Got you. And then also just with regard to the FDA, I'm curious with the trial running in Australia and you having patients on drugs for over 6 months now. Does that factor into their thinking where it's easy for them to say no, but not if it's working elsewhere in terms of the safety, right?

Well, as you can imagine, we've told them about these patients. And I think they listen. I think it will take us getting more -- getting enough patients long enough in beating them over the head with it if it comes to that, we hope to have solve these technical problems well before that. But they're not -- I don't think they're completely tone death. You could argue, for instance that the Amylyx approval in ALS or the second ADCOM was really a result of the fact that they -- the drug got approved in Canada. So I think the FDA is not completely tone deaf, but they have their ways and they change them carefully.

Can I comment on this real quick, RJ?

Yes, please do.

So Dan, I think the real issue is, remember, this is a blinded study.

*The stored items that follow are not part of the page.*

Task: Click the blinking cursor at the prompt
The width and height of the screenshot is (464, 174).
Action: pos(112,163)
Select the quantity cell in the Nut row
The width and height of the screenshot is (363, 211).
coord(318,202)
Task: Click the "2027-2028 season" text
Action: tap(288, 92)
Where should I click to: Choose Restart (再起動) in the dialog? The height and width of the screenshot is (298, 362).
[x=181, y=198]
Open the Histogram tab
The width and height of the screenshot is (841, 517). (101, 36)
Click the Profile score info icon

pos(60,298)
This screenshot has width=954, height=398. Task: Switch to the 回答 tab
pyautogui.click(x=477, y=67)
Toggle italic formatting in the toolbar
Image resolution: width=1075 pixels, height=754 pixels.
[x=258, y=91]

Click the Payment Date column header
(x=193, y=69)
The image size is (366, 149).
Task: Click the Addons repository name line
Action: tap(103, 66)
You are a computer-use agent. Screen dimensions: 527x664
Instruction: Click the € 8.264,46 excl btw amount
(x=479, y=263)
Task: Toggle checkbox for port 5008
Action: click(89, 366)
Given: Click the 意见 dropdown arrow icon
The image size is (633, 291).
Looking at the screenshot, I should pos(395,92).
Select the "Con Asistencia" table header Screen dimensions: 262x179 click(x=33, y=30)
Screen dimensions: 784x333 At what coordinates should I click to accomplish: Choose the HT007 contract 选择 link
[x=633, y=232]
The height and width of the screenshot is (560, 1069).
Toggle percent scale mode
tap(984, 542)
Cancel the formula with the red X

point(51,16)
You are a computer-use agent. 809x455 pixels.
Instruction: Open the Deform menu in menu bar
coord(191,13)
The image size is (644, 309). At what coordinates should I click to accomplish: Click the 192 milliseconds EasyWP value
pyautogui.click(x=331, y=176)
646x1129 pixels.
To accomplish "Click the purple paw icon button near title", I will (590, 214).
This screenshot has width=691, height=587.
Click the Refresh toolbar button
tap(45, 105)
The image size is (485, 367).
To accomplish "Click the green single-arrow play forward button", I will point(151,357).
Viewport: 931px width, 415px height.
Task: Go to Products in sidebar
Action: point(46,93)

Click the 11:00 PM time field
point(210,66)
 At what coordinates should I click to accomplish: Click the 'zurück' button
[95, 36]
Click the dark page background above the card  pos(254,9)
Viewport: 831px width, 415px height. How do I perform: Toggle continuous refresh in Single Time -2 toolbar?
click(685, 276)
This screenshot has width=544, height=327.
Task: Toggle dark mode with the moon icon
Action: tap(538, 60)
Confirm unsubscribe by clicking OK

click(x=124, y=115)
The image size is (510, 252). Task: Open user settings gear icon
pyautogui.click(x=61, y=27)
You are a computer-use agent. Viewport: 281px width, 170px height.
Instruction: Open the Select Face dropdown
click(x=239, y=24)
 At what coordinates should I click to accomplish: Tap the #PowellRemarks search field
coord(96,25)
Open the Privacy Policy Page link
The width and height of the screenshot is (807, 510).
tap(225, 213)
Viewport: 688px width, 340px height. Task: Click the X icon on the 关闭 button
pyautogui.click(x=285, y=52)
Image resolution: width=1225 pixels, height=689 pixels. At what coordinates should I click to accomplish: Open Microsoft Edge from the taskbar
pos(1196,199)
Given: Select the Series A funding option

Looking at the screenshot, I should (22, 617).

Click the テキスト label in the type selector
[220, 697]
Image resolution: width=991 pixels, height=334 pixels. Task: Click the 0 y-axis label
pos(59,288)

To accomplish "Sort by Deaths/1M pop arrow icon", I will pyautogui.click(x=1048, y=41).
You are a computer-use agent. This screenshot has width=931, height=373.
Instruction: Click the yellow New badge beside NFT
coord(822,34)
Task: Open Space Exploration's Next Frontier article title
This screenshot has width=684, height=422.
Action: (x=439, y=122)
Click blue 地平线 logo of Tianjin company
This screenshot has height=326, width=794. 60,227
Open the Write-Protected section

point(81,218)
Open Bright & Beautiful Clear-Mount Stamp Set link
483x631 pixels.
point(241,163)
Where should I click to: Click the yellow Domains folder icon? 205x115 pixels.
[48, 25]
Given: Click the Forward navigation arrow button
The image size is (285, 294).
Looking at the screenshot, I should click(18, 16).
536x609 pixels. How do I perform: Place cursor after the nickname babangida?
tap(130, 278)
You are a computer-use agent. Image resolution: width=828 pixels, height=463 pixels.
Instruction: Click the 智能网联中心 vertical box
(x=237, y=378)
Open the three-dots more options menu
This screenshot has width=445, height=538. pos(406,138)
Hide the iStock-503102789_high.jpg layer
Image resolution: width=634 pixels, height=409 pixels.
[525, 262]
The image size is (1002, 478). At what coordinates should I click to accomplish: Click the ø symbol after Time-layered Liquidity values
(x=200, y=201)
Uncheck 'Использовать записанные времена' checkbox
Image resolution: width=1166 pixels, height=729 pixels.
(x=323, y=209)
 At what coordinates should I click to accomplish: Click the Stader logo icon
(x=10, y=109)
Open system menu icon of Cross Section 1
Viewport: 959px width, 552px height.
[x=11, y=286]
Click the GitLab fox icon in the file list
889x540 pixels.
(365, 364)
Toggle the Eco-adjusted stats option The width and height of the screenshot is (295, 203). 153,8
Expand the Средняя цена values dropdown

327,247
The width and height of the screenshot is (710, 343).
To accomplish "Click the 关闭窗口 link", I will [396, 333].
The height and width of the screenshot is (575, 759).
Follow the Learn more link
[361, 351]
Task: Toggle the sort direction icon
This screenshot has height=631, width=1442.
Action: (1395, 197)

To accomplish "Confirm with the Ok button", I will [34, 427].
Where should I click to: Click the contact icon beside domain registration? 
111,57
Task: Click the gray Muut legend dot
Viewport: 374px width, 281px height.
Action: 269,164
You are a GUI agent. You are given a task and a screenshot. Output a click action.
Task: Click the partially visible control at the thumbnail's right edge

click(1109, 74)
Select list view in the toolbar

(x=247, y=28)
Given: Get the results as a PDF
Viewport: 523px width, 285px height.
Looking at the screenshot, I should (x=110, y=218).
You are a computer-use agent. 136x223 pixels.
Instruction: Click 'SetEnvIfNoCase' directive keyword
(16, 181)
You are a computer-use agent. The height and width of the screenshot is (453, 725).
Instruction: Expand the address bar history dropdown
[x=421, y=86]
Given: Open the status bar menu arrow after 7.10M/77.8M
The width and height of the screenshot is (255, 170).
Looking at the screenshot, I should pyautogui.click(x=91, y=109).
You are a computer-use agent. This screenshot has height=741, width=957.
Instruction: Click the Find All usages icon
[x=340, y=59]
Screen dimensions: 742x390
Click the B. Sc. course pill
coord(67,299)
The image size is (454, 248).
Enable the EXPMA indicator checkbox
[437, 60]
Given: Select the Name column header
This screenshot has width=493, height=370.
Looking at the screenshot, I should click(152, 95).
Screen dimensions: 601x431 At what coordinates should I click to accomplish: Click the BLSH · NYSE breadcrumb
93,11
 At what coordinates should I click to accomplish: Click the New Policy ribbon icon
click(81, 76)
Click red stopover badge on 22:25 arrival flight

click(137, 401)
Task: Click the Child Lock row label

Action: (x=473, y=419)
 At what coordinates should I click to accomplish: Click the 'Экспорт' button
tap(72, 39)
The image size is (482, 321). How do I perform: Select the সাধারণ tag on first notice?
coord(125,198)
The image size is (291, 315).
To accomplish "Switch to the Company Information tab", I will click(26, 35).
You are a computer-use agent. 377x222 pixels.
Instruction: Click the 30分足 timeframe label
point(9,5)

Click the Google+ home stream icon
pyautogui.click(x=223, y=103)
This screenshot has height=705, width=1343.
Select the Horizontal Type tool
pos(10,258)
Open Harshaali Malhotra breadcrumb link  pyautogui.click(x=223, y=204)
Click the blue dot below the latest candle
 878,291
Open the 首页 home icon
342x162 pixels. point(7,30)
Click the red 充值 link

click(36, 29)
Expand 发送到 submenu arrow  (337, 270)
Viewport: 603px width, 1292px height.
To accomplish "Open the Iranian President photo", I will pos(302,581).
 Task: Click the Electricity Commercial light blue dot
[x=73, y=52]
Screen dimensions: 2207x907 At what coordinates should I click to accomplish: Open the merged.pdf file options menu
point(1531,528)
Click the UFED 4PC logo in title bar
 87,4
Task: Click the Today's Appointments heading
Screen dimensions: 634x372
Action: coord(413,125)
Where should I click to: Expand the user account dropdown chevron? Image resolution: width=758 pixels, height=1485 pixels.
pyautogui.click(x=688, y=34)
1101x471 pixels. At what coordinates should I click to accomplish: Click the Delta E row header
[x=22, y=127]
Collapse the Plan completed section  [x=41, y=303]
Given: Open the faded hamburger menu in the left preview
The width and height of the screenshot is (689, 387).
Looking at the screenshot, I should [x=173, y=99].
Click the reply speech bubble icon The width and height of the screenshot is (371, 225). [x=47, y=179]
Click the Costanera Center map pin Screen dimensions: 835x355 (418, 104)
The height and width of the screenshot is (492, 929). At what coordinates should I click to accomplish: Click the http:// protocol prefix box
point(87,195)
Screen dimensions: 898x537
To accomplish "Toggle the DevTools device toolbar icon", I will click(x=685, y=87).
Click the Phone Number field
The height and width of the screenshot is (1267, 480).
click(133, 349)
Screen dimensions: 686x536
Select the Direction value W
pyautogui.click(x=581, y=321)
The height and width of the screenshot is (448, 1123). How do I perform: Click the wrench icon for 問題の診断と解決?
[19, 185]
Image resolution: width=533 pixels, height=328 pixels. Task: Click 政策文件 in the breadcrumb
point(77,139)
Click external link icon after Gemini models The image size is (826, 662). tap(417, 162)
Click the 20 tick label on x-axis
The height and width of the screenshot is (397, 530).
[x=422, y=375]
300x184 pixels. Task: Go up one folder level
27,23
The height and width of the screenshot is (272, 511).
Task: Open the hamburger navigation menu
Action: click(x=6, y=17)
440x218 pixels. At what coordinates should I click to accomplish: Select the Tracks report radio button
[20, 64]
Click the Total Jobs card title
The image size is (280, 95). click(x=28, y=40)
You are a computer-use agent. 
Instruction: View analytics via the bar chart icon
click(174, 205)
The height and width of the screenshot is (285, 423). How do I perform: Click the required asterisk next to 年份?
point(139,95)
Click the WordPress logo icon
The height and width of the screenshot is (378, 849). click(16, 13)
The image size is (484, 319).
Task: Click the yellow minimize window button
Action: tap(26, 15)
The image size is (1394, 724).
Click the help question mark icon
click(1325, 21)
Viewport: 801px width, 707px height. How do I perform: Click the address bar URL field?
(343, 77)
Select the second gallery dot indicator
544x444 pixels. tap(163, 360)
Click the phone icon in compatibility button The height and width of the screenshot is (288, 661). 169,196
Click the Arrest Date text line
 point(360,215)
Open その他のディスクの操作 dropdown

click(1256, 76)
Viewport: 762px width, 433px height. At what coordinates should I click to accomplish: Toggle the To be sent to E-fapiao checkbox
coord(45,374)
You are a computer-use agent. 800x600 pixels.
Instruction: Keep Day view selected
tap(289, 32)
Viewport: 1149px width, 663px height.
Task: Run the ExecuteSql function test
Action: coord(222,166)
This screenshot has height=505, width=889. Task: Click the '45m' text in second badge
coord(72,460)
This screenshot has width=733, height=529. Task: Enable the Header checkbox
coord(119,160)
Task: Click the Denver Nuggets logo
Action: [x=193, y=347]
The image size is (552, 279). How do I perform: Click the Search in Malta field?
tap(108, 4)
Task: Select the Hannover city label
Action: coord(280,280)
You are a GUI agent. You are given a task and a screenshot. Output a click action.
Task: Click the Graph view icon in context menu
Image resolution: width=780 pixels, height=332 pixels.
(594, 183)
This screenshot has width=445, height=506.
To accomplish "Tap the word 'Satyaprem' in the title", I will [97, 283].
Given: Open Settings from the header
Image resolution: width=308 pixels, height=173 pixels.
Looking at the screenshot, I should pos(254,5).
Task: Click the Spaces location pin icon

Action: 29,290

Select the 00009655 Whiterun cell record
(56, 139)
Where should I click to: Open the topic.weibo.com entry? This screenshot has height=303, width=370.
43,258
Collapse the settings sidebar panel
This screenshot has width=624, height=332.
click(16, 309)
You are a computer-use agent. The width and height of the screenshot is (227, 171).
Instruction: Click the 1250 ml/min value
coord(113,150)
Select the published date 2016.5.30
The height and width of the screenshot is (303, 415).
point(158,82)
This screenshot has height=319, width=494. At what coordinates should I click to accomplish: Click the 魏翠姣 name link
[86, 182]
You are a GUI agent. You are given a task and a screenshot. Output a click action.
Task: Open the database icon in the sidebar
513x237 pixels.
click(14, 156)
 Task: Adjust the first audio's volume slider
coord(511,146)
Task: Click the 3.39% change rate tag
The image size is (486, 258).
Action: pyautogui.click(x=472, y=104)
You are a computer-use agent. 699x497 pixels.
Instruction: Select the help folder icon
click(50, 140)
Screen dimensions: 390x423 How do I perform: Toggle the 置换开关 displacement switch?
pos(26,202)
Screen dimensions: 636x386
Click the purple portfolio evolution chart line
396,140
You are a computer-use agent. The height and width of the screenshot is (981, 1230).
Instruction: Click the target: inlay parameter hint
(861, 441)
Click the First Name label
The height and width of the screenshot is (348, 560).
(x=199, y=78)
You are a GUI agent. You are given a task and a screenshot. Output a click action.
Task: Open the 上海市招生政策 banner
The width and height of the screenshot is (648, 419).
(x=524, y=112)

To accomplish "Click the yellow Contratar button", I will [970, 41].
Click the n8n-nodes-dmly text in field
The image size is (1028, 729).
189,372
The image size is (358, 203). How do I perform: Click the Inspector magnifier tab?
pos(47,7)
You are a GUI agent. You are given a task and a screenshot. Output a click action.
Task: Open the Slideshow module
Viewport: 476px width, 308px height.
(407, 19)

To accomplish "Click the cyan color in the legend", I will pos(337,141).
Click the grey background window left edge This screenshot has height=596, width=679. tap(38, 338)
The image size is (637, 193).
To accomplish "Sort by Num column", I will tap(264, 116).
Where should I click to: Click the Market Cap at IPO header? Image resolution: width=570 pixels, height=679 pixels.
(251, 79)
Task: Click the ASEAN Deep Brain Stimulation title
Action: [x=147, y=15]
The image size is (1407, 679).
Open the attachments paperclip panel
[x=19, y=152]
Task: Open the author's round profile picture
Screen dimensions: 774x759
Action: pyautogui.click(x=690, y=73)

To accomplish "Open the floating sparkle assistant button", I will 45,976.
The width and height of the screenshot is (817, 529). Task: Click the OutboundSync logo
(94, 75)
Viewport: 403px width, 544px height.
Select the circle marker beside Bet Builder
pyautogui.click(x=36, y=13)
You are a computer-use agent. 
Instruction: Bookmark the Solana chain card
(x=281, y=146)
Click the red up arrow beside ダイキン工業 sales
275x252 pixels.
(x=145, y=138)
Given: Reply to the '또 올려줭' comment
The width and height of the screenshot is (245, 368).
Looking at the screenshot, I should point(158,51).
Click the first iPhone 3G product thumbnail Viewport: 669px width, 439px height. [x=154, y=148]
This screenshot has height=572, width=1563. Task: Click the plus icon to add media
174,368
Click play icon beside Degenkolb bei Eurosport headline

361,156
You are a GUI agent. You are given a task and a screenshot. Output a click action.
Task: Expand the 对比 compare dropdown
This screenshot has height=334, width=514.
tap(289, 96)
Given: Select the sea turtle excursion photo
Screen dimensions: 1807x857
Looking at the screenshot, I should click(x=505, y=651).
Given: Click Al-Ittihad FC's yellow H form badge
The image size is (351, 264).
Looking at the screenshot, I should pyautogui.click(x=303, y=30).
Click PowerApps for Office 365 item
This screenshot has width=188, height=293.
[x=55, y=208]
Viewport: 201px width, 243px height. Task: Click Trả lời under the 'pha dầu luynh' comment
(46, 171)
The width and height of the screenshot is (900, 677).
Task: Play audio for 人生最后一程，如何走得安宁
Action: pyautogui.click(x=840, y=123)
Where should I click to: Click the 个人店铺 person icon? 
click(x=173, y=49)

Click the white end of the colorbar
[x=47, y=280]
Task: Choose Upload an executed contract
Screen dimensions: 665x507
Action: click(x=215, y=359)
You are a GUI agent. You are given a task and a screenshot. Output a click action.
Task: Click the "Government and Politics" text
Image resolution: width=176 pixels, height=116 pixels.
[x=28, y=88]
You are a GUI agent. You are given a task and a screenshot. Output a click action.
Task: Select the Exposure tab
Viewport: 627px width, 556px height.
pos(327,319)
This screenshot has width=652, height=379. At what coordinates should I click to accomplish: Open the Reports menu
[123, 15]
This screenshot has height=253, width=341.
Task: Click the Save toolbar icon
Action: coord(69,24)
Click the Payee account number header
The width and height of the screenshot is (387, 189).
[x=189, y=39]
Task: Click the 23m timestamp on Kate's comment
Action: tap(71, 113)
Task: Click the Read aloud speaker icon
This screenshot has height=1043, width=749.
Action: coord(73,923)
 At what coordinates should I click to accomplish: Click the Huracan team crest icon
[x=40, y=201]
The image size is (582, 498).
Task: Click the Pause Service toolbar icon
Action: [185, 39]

So any data we bring that, we would need to break the blind to sharing you that safety data. And I'm not sure how to do that without causing a big problem with the trial. As RJ said, I think we're -- we've got other avenues to take that can deal with the issue.

Yes, that makes sense. And then one last question. I'm just wondering the solid tumor, what is the target cancer going to be for those?

I'd like to be able to tell you that, but we're going to say that until we've filed our IND. It's a tumor that's a big issue globally and certainly has a very large unmet need in the United States, which is why we've got such a large number of clinicians in the states who want to run the -- want to work on the trial with us. So one it's another reason why I'm so excited because it's our first opportunity to work in a large patient population with a very significant unmet need.

Yes. We're not trying to be evasive here, Dan. It's just that we are sensitive to making sure that when we give -- make promises, they are very accurate. So we're being a little more cautious than we have in the past about providing news. And I'd rather, in some ways, provide stale news then progressive news, so to speak.

That’s fine. And it’s good to hear that your partners are excited about it, and hopefully, enrolment will be a lot faster in the U.S. appreciate the good work.

Thank you. At this time, I'd like to turn the floor back over to Dr. Tesi for closing comments.

So I think this new format where we have -- you've literally got 1/3 of the company here speaking on the phone. But what we've brought to the quarterly call is really the real expertise in the company within each individual therapeutic silo and function. I got to win well. Please let us know if you think it did not go well or is not appropriate, but I think this is going to be more of our standard for the future. So anyway, I appreciate your participation. INmune Bio is a complicated company. We have many promising programs. They are both biologically innovative and interesting. Despite the frustrations with the FDA, we are making progress in both CNS and oncology. And I can promise you that we will continue to move forward, and we will and are making a difference in patients' lives. So with that, thank you very much, and have a nice evening.